Everything from the line holding "You are a GUI" to the end of the listing below should be copied exactly, line for line, minus the pictures.

** DATA PROVIDED **

================================

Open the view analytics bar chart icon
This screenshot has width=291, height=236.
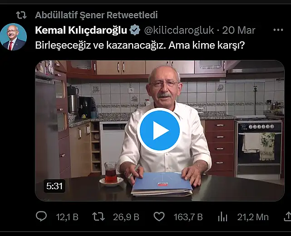(222, 216)
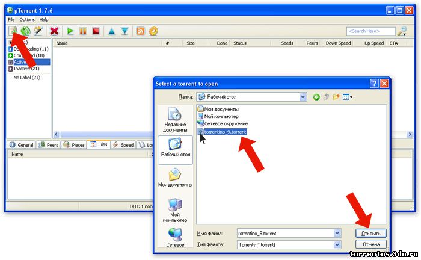Click the Открыть button
Viewport: 421px width, 260px height.
click(x=370, y=232)
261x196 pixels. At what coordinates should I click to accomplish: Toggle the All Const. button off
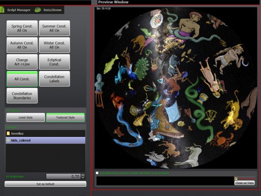[22, 79]
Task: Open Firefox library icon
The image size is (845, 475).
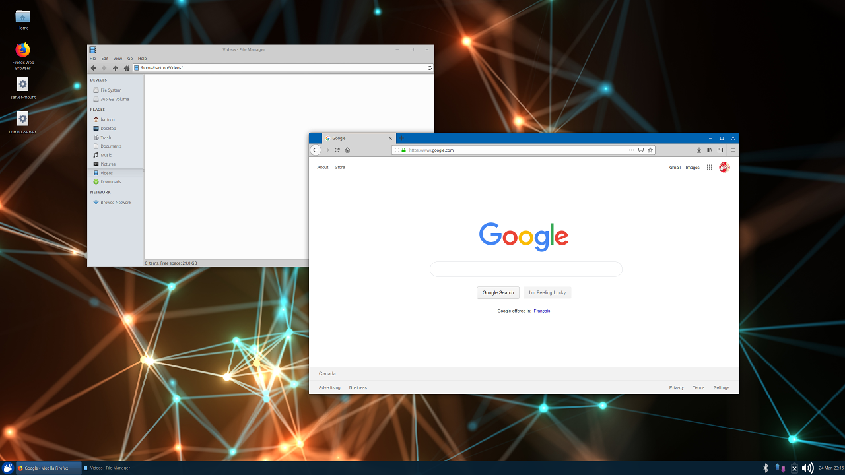Action: (x=710, y=150)
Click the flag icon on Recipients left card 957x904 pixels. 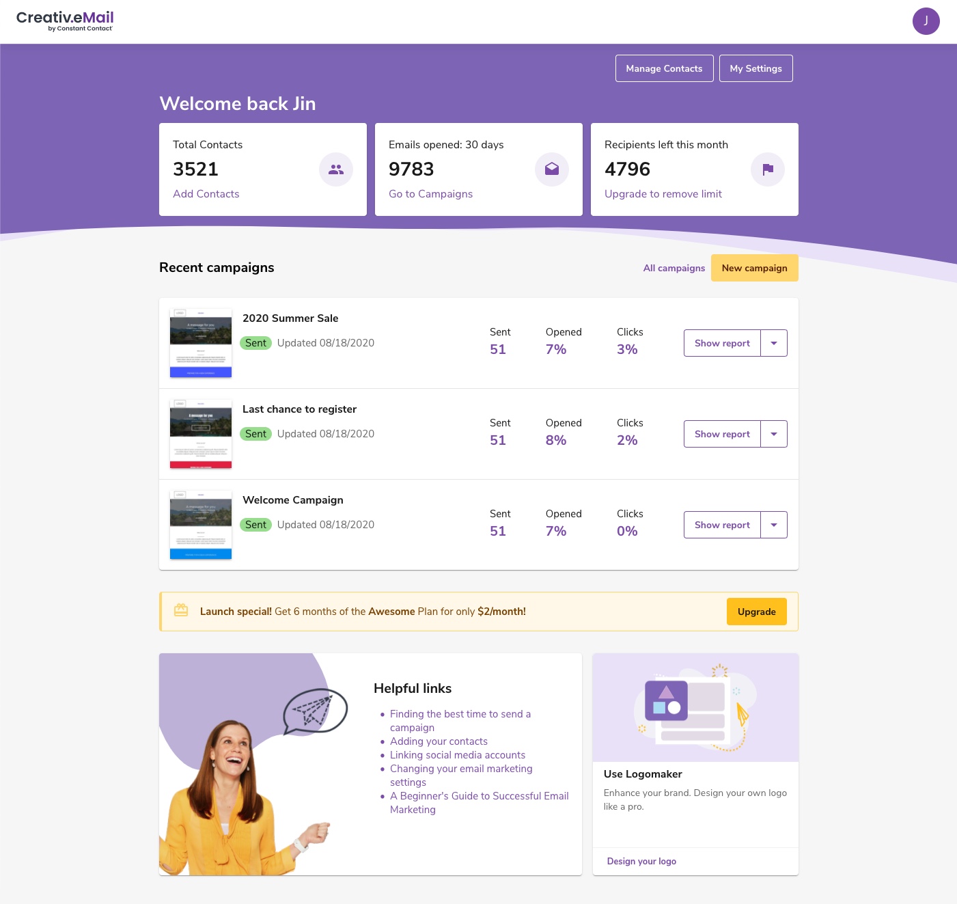pyautogui.click(x=767, y=169)
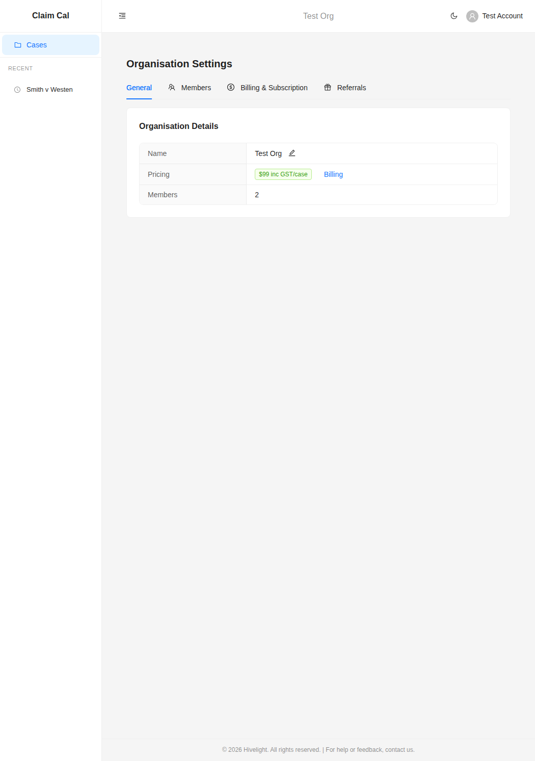Switch to the General tab

(139, 87)
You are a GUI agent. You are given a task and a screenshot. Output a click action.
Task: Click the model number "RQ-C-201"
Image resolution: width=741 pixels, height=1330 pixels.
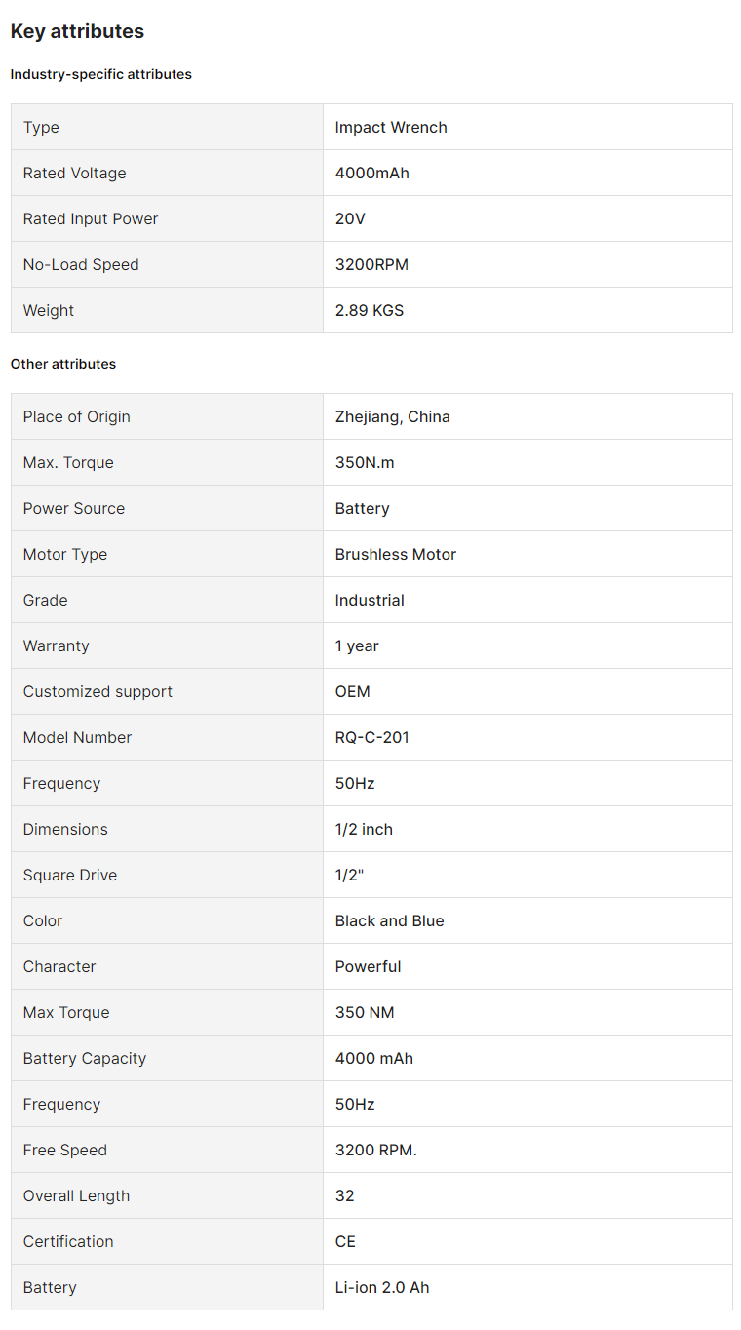(372, 738)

================================

** ANSWER TO THIS TASK **
You are a GUI agent. You are given a task and a screenshot. Output a click action.
Task: Click the model number "RQ-C-201"
Image resolution: width=741 pixels, height=1330 pixels.
(372, 738)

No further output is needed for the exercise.